Your little one’s first real sentence, even if it’s just “Mama, milk please,” is always a cause for celebration. It’s a big step when a toddler can already string words together to express his wants, feelings, and needs.
In a commentary published in the journal JAMA Pediatrics, Harvard Graduate School of Education literacy expert Meredith Rowe and Boston Medical Center pediatrician Barry Zuckerman wrote that the toddler years are the period when your child’s verbal and cognitive skills get a boost in development. It's also the time when your attention, nurture, and care will have an enormous impact on your child's speech development. Here are tips to get your toddler talking:
1. Ask more “wh-” questions. Match your tot’s expanding mind and curiosity by “providing more challenging conversations,” said Rowe and Zuckerman. At this age, you can already start asking your child questions beginning with “what,” ”who,” and “where.” Since she knows some words now, she will be more than capable (and willing!) to answer you. Plus, the back-and-forth communication helps her learn how to take turns in conversation as well.
Try the following whenever you can. During bedtime, ask, “What book do you want to read?” Then while reading aloud, ask her questions related to the story. (“Where is bunny hiding?”). Remember to give your child ample time to respond. Leave a 10-second gap and if she doesn’t reply, answer the question yourself. (“Bunny is hiding in the hole!”)
2. Keep talking to your child in both Filipino and English. Bilingual parents shouldn’t be afraid to speak to their children in both their native tongue and their acquired second language (for Pinoys, it is likely English), saidRonald Ferguson, director of the Achievement Gap Initiative and professor at Harvard University.
Ferguson explained that bilingual parents might be afraid that their native language will interfere with their child learning English. “It will not,” he said. “You need to speak to them a lot no matter what your home language is because the basic patterns in human language that they're picking up will facilitate their language acquisition.”
The American Academy of Pediatrics (AAP) stresses that bilingual kids will become proficient in the languages they are taught young by the time they're 5 years old. Studies have also shown that there are benefits of exposing children to two languages, and it includes being able to learn new words more effectively.
3. Widen your vocabulary. Don’t be afraid to use more “difficult” words when talking to your child. Ferguson pointed out the importance of the diversity of words a toddler is exposed to at home. He wrote in a review of past studies, “Research has uncovered strong links between children’s home language environments and their oral language...these differences in exposure are consistently correlated with differences in language comprehension, vocabulary, and syntax.”
He added that it was in the diversity of mom's vocabulary -- not how much she talks -- that lets a 24-month-old say and know the unique words, according to research.
Speech language pathologist Anthony D. Koutsoftas, PhD. agreed that parents should use more “big” words. He shared with Smart Parenting how pleasantly surprised he was when a 4-year-old he talked to knew the word “allergy.” He said, “He knew the word already. The way toddlers quickly learn how to use the phone or play with it shows you how ready they are to learn. If they can learn [how to work an electronic gadget], they can learn about words like allergy.”
4. Lessen screen time. Avoid using shows on televisions and apps on your gadgets as your primary teaching tool for your kids to learn words and how to speak.

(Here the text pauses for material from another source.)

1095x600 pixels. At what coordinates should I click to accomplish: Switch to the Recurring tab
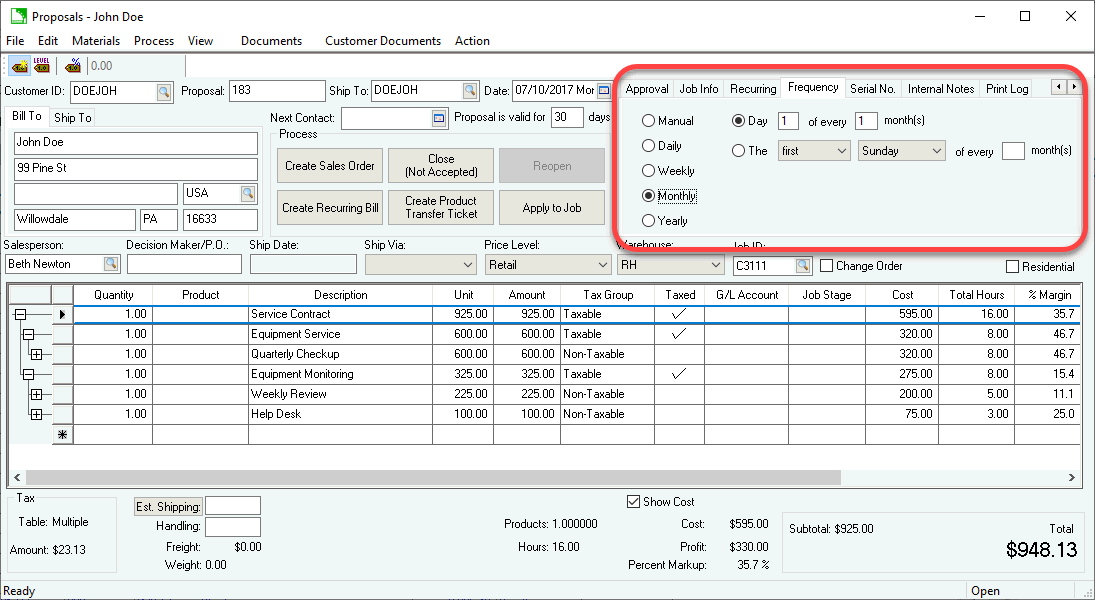coord(752,89)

Remember you are still the best teachers. “Mere exposure to language such as listening to the television or adults talking among themselves provides little benefit for children’s language development,” said Ferguson.
To develop optimal language skills, young children need to “interact directly with other human beings, to hear people talking about what they are seeing and experiencing,” wrote Ferguson in a paper outlining guidelines for early-childhood development in infants and toddlers 0 to 3 years old.

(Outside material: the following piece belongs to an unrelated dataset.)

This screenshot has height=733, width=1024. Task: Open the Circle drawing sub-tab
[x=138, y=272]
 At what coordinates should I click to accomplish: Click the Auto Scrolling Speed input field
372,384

Screens can also be a barrier for parent-child communication, Koutsoftas said. “When we let our kids use electronic devices in the car or the bus, [we miss out on] really good opportunities to talk to our children. You can be talking about what you’re seeing and what your day was, and that language exposure is important to your child.”
5. Don’t worry too much. First, avoid focusing on how your child pronounces words. If you notice that your child is not saying a word clearly, don’t make a big fuss. And try rein in the laughter although we know it's hard when they're so cute saying it. Seeing his parents delighted can make him want to mispronounce the word again and again so he can get the same reaction. Make sure he knows how to pronounce it correctly.

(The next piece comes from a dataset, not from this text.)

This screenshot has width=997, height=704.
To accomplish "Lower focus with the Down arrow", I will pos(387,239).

Try to expand what your child is saying. If he says “nana” for “banana,” say something like, “Yes, that’s banana on your plate.”
Next, keep calm, mom. It’s okay if your tot is a bit late in speaking as every child is different, Liza Bulos, a speech therapist at the Hope Developmental Center for Children in Las Piñas told Smart Parenting. “Some children may just not be at ease with words. They may be better at jumping and other gross motor skills, or at coloring and other fine motor skills.”
She also advised against jumping to conclusions and immediately putting the blame on a learning disability. “Sometimes it’s just a normal delay that can easily be corrected. Many times labeling a normal delay as autism or hyperactivity or mental retardation is more damaging.”